Professor Smarmiarty
06-13-2011, 04:48 PM
If you have another large scale alternative that is ready to go it would be nice to hear it. Because we really need somethign that is ready to go.
rpgdemon
06-13-2011, 05:25 PM
My main problem with moving to nuclear is that I feel as if we won't move off of it, even if the next thing is discovered to be way better. To rehaul the power industry to move to nuclear right now is already taking forever, and once we get there, I doubt that people will go, "Okay, 20 years later, let's do it all again!"
Grandmaster_Skweeb
06-13-2011, 07:13 PM
would like to point out that the word 'Nuclear' is being handed around like a cheap whore on a frat night.
Majority of what I'm reading in this thread is aimed more at nuclear fission. Nuclear fusion is a whole 'nother beast and there's some incredible headway being made. Granted the link is over a year old, but that's still hot off the press in terms of the concept.

* _RECORDS SUPPLIED_:
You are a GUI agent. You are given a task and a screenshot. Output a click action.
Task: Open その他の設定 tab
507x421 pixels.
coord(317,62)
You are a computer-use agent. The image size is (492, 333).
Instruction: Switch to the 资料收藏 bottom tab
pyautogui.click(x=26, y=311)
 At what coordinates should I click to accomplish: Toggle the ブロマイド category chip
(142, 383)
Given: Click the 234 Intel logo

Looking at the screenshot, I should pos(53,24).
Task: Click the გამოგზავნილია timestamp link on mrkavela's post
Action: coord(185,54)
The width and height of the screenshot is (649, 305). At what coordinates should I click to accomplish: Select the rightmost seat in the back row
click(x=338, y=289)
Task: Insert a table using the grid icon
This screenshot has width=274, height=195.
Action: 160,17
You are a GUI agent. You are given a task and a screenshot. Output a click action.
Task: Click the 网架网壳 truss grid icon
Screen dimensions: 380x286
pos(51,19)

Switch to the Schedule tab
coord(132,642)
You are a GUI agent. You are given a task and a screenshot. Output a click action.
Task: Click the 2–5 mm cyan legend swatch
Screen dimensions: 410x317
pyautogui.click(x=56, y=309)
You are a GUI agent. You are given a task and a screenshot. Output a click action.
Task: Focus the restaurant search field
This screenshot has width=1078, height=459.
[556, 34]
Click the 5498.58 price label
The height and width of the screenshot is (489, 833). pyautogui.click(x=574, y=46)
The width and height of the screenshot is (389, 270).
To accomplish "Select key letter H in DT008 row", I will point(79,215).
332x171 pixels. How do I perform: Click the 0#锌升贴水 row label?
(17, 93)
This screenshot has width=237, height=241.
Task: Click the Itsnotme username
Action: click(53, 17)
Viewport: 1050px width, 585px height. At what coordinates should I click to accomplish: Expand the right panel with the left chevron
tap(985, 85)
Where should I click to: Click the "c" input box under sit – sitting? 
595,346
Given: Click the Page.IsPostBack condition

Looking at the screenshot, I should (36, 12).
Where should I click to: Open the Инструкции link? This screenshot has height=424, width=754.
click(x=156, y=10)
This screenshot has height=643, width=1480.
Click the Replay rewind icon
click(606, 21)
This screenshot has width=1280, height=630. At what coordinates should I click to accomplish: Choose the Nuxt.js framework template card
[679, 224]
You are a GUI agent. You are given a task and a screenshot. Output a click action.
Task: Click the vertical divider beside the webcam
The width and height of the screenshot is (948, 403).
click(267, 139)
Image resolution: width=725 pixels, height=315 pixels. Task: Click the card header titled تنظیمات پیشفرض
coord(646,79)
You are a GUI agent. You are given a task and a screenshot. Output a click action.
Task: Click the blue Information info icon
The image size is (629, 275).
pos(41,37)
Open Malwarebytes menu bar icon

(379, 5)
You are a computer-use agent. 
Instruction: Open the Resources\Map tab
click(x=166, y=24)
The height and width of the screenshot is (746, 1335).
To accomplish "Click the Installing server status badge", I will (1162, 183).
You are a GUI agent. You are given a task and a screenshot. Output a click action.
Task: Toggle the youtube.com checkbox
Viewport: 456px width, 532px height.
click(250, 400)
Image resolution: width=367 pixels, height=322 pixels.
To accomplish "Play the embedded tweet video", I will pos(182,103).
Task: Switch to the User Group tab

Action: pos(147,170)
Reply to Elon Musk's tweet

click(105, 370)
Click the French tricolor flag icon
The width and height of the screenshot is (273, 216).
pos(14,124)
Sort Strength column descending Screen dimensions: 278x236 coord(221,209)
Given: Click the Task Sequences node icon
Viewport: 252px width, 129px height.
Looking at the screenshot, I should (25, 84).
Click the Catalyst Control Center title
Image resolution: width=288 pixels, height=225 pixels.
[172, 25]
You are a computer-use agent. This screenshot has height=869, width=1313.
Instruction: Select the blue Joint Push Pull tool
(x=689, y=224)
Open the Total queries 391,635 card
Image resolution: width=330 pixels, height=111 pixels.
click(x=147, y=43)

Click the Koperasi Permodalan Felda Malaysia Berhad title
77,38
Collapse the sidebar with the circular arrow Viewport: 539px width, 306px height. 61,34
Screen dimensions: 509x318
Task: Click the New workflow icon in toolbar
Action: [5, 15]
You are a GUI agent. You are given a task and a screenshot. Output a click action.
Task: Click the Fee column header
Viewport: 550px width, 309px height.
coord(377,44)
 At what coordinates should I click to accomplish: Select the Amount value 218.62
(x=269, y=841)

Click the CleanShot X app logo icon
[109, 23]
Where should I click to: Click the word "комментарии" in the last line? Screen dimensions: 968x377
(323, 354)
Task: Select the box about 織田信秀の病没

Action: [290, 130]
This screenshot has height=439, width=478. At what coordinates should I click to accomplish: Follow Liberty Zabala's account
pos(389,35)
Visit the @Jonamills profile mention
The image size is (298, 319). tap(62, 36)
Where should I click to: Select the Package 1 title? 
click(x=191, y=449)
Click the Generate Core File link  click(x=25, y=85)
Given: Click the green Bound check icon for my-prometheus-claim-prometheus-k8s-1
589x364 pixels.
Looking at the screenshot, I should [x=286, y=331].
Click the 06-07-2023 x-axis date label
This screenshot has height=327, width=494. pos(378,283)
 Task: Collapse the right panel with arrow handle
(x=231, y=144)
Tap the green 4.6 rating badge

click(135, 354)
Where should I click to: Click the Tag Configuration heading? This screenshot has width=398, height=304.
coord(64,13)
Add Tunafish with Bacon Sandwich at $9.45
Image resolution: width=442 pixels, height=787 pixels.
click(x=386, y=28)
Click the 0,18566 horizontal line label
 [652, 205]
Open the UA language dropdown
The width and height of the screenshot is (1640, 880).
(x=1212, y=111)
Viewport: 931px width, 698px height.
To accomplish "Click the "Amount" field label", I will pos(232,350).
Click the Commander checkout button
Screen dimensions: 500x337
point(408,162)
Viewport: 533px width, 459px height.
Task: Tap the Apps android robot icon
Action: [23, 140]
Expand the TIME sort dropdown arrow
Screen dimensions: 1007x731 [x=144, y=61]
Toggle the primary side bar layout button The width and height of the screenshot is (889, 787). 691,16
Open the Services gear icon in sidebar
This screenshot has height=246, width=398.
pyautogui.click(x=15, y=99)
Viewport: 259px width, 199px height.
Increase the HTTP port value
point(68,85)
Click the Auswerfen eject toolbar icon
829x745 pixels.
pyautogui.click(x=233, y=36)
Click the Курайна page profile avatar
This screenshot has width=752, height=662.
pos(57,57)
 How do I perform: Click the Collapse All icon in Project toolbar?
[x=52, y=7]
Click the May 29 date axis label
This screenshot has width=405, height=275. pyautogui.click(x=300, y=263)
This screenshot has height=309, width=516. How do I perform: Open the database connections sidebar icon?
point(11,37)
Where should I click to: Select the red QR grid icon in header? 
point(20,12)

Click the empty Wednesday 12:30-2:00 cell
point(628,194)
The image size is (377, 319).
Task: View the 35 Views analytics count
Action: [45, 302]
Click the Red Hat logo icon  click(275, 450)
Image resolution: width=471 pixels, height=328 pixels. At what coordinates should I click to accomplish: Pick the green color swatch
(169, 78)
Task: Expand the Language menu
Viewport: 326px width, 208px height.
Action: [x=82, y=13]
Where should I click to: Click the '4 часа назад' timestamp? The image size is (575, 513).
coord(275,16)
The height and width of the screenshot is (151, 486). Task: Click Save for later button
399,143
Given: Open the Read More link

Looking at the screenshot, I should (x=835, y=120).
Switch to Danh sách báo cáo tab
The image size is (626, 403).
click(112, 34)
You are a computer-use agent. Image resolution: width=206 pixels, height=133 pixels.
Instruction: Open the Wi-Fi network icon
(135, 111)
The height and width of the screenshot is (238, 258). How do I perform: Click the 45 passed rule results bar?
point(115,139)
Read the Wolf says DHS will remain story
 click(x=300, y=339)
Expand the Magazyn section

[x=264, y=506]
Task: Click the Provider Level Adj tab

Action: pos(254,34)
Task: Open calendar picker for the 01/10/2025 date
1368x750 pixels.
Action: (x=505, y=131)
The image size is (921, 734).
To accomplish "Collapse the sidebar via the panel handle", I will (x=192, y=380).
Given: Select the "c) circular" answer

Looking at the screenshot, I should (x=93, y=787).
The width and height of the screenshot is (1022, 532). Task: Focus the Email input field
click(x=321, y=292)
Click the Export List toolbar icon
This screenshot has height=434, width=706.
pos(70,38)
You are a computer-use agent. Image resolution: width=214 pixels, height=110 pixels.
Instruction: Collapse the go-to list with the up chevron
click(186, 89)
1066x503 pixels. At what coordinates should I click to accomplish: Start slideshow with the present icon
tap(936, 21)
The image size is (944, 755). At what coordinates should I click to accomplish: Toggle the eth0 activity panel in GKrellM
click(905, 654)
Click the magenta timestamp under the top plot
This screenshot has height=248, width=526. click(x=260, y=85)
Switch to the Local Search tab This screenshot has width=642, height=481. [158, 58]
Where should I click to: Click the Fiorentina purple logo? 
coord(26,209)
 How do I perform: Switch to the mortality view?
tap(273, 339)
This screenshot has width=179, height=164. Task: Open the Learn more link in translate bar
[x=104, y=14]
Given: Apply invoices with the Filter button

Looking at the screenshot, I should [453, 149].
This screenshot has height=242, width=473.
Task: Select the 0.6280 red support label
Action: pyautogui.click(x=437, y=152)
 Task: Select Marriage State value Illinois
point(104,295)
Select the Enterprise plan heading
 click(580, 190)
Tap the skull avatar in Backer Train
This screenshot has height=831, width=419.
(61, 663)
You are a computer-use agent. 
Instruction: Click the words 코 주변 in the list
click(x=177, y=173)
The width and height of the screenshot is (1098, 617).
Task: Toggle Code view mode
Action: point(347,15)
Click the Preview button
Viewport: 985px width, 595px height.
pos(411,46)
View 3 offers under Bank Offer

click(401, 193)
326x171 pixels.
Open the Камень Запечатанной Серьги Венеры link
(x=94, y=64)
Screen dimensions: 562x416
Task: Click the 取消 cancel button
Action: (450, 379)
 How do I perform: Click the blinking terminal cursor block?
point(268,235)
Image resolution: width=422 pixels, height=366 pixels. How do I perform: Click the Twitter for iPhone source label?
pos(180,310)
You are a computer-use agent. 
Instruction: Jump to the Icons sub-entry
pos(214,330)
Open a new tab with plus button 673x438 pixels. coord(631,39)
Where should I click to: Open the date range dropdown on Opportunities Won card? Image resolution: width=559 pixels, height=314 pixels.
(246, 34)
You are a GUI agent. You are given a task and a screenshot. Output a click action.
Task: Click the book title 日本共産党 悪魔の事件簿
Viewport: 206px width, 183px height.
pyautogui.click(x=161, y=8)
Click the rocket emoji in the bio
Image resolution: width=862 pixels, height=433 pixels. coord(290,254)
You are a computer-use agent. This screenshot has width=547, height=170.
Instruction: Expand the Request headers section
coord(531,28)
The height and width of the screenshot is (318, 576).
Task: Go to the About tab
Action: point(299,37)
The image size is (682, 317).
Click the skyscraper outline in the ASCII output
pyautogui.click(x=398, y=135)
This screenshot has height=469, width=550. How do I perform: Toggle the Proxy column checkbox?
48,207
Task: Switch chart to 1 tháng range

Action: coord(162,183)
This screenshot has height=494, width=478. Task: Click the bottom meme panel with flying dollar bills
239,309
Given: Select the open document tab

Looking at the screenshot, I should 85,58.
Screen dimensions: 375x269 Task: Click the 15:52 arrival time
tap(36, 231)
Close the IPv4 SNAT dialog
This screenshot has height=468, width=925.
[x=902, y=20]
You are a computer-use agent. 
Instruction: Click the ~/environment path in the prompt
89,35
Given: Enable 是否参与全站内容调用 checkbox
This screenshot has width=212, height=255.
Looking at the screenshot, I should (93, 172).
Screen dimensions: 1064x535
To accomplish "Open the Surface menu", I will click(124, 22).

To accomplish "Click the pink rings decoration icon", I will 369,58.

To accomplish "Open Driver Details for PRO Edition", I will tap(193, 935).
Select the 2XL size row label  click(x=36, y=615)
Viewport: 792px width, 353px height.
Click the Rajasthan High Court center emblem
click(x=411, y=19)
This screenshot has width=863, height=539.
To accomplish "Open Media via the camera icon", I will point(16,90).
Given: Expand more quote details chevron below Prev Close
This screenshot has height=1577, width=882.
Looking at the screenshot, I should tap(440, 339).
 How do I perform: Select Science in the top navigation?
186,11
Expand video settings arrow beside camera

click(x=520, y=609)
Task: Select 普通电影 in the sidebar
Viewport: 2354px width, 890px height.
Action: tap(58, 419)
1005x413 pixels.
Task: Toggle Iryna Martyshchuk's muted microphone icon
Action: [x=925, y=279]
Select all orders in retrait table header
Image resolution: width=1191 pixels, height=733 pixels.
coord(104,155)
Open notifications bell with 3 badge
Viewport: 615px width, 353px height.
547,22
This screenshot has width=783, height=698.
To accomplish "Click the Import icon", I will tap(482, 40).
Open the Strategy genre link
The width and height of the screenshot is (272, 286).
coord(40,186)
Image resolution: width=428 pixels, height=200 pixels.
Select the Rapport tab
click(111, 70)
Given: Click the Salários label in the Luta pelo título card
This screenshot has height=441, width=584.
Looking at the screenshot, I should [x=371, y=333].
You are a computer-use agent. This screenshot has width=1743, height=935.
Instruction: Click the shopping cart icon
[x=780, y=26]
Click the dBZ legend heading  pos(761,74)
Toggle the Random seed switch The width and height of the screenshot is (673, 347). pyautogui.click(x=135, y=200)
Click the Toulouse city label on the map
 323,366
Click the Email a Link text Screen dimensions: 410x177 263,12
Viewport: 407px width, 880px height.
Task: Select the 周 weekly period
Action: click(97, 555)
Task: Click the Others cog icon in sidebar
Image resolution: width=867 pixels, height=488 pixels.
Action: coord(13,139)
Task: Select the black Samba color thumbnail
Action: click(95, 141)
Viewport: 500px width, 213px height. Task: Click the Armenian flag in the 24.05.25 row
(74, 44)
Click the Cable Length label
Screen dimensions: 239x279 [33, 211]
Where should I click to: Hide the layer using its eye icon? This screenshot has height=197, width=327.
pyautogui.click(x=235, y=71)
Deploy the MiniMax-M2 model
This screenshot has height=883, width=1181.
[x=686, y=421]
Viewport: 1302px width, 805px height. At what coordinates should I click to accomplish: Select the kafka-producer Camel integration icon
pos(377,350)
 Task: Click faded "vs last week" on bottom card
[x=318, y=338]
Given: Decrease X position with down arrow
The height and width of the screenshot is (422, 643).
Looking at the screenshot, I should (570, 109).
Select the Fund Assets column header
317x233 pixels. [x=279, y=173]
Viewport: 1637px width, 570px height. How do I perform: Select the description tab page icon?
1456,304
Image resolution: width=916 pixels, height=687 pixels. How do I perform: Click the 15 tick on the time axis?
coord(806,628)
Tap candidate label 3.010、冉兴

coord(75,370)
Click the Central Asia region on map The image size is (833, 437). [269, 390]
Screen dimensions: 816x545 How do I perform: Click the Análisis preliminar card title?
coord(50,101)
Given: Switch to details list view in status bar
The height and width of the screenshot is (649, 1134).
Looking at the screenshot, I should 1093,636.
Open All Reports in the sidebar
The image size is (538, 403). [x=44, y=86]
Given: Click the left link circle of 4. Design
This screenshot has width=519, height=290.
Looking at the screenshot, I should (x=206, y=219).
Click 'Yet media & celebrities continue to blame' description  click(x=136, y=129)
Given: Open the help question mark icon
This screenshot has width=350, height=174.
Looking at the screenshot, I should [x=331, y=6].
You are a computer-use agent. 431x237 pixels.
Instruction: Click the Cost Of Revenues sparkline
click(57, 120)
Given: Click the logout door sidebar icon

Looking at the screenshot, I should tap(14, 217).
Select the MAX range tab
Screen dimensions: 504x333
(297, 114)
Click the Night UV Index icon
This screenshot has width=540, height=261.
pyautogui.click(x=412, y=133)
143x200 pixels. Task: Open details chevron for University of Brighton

* _REQUIREMENT 1_: Translate into Spanish this sentence from the forum thread on nuclear power: "Majority of what I'm reading in this thread is aimed more at nuclear fission."
* _REQUIREMENT 2_: Copy out, word for word, the part of the forum thread on nuclear power starting with "Professor Smarmiarty" and going on through "a frat night.".

* _EXERCISE SOLUTION 1_: La mayor parte de lo que estoy leyendo en este hilo apunta más a la fisión nuclear.

* _EXERCISE SOLUTION 2_:
Professor Smarmiarty
06-13-2011, 04:48 PM
If you have another large scale alternative that is ready to go it would be nice to hear it. Because we really need somethign that is ready to go.
rpgdemon
06-13-2011, 05:25 PM
My main problem with moving to nuclear is that I feel as if we won't move off of it, even if the next thing is discovered to be way better. To rehaul the power industry to move to nuclear right now is already taking forever, and once we get there, I doubt that people will go, "Okay, 20 years later, let's do it all again!"
Grandmaster_Skweeb
06-13-2011, 07:13 PM
would like to point out that the word 'Nuclear' is being handed around like a cheap whore on a frat night.